Local position calculation using computer vision.
The following is adapted from this document that I initially wrote describing the system.
The LPS (Local Positioning System) is a system to help robots determine their location in a predefined area. This system uses a camera and colored markers to determine the position of robots and other objects in a scene, then relays that information to robots over a network connection.
Localization in robotics is a difficult but important problem. Through the Vex Robotics Competition, I’ve had experience trying to get a robot to perform pre-programmed movements. I’ve also worked on several automated robots outside of VRC. In all cases, I’ve been dissatisfied with the poor options available for determining a robot’s position.
Because an accelerometer measures acceleration, it must be double-integrated to track the robot’s position. This means that any error will drastically affect the result over time, and the calculated position will rapidly lose precision.

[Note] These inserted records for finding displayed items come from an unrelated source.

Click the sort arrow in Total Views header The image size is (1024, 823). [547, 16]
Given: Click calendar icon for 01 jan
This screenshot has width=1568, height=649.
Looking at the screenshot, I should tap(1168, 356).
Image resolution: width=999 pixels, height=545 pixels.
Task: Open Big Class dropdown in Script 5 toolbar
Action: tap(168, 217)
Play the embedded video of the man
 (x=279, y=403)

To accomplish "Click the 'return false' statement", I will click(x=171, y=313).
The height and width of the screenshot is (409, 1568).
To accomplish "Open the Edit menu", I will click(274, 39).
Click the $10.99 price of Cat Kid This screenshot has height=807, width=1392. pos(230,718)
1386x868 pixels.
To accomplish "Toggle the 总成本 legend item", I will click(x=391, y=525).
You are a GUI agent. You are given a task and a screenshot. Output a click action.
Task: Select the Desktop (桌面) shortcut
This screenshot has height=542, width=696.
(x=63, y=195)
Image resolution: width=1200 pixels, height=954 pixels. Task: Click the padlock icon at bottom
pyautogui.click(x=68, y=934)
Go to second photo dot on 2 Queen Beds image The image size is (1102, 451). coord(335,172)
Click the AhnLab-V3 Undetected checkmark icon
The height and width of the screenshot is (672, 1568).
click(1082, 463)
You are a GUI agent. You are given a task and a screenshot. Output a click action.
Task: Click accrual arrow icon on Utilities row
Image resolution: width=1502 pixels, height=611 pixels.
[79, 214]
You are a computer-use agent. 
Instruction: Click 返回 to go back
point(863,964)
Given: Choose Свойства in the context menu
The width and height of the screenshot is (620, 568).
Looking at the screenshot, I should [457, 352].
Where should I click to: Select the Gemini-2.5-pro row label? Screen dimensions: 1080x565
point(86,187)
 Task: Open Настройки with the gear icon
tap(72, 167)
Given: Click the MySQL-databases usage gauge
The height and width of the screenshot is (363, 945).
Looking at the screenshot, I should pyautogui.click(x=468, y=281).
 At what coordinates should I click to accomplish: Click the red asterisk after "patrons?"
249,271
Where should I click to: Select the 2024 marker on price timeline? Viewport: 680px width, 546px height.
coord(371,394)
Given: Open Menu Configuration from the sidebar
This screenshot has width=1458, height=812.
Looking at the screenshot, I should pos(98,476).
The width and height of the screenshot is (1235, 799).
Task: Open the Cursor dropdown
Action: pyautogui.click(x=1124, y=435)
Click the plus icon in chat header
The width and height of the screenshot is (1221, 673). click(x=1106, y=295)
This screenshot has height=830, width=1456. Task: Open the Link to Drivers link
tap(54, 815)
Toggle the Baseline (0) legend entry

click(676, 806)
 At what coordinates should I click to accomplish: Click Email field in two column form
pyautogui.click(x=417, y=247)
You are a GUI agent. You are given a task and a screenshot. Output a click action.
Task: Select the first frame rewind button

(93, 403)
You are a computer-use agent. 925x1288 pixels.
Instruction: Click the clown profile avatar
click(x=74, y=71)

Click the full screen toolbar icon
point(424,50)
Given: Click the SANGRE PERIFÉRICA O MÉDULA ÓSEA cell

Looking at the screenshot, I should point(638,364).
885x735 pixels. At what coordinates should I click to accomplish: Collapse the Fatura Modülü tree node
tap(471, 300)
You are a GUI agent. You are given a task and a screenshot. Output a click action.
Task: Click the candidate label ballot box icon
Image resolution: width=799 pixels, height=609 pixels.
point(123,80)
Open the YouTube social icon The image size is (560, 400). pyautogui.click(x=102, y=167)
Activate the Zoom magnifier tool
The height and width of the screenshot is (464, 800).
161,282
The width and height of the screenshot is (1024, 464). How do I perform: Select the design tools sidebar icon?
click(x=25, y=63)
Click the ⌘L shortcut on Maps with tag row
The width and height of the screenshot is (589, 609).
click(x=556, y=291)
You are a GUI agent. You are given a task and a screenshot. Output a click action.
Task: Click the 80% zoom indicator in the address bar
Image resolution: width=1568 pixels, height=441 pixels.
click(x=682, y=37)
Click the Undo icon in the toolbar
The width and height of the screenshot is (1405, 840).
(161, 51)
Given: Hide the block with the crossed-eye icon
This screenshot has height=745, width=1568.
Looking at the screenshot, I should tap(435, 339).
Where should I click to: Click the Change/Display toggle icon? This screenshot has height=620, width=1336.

By placing encoders on wheels, a robot can track its movement over time. VRC team 5225A, “πlons,” used a technique with three separate encoders to track the robot’s movement, its slip sideways, and its orientation (described here). However, any error (wheel slop, robot getting bumped or tipping, etc) will accumulate over time with this method. πlons needed to supplement their tracking system by occasionally driving into the corners of the VRC field in order to reset the accumulated error.
GPS can work well for tracking a robot’s general position in a large area. However, common receivers have an accuracy of only about 3 meters, and while modules with centimeter-level accuracy are available, they are prohibitively expensive.
By placing a specific code along the walls of the area, a camera mounted on a robot can determine its position and orientation. This method will be used in the Vex AI Competition. Other objects in the field can block the robot’s view of the pattern wall. Additionally, this system requires a defined playing field with straight sides and walls, and each robot is required to have its own camera and computer vision processing onboard.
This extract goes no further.